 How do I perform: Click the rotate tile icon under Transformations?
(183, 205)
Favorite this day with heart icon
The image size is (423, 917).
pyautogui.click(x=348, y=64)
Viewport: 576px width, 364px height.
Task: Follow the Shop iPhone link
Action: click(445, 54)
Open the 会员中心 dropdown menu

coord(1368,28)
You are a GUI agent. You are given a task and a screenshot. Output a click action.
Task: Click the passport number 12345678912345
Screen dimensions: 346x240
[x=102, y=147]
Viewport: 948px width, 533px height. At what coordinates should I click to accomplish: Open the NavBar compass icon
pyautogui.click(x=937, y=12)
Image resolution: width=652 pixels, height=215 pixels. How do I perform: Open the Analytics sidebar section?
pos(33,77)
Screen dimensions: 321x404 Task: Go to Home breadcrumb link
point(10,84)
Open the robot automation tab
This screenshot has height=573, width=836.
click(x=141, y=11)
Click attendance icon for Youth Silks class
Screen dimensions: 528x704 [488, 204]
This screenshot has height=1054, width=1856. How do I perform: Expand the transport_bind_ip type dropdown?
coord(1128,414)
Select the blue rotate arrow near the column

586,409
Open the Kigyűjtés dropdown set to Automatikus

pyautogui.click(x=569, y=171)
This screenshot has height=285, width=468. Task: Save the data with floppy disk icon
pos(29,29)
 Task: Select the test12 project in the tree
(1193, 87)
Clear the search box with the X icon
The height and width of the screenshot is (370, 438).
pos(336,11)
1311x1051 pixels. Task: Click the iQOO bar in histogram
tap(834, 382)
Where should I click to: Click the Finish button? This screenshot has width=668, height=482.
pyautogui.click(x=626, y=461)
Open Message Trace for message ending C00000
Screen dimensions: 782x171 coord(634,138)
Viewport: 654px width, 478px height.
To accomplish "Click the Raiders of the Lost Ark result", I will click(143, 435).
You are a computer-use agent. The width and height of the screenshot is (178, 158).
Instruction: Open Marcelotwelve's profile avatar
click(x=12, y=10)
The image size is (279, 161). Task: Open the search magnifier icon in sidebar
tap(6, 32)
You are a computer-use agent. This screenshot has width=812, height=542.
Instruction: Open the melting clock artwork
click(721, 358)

##############################

* [Your instructions]: Put every line of the data above into a JSON list of strings, one string per line and in the same order, leaving out the blank lines.

* [Solution to this problem]:
[
  " How do I perform: Click the rotate tile icon under Transformations?",
  "(183, 205)",
  "Favorite this day with heart icon",
  "The image size is (423, 917).",
  "pyautogui.click(x=348, y=64)",
  "Viewport: 576px width, 364px height.",
  "Task: Follow the Shop iPhone link",
  "Action: click(445, 54)",
  "Open the 会员中心 dropdown menu",
  "coord(1368,28)",
  "You are a GUI agent. You are given a task and a screenshot. Output a click action.",
  "Task: Click the passport number 12345678912345",
  "Screen dimensions: 346x240",
  "[x=102, y=147]",
  "Viewport: 948px width, 533px height. At what coordinates should I click to accomplish: Open the NavBar compass icon",
  "pyautogui.click(x=937, y=12)",
  "Image resolution: width=652 pixels, height=215 pixels. How do I perform: Open the Analytics sidebar section?",
  "pos(33,77)",
  "Screen dimensions: 321x404 Task: Go to Home breadcrumb link",
  "point(10,84)",
  "Open the robot automation tab",
  "This screenshot has height=573, width=836.",
  "click(x=141, y=11)",
  "Click attendance icon for Youth Silks class",
  "Screen dimensions: 528x704 [488, 204]",
  "This screenshot has height=1054, width=1856. How do I perform: Expand the transport_bind_ip type dropdown?",
  "coord(1128,414)",
  "Select the blue rotate arrow near the column",
  "586,409",
  "Open the Kigyűjtés dropdown set to Automatikus",
  "pyautogui.click(x=569, y=171)",
  "This screenshot has height=285, width=468. Task: Save the data with floppy disk icon",
  "pos(29,29)",
  " Task: Select the test12 project in the tree",
  "(1193, 87)",
  "Clear the search box with the X icon",
  "The height and width of the screenshot is (370, 438).",
  "pos(336,11)",
  "1311x1051 pixels. Task: Click the iQOO bar in histogram",
  "tap(834, 382)",
  "Where should I click to: Click the Finish button? This screenshot has width=668, height=482.",
  "pyautogui.click(x=626, y=461)",
  "Open Message Trace for message ending C00000",
  "Screen dimensions: 782x171 coord(634,138)",
  "Viewport: 654px width, 478px height.",
  "To accomplish \"Click the Raiders of the Lost Ark result\", I will click(143, 435).",
  "You are a computer-use agent. The width and height of the screenshot is (178, 158).",
  "Instruction: Open Marcelotwelve's profile avatar",
  "click(x=12, y=10)",
  "The image size is (279, 161). Task: Open the search magnifier icon in sidebar",
  "tap(6, 32)",
  "You are a computer-use agent. This screenshot has width=812, height=542.",
  "Instruction: Open the melting clock artwork",
  "click(721, 358)"
]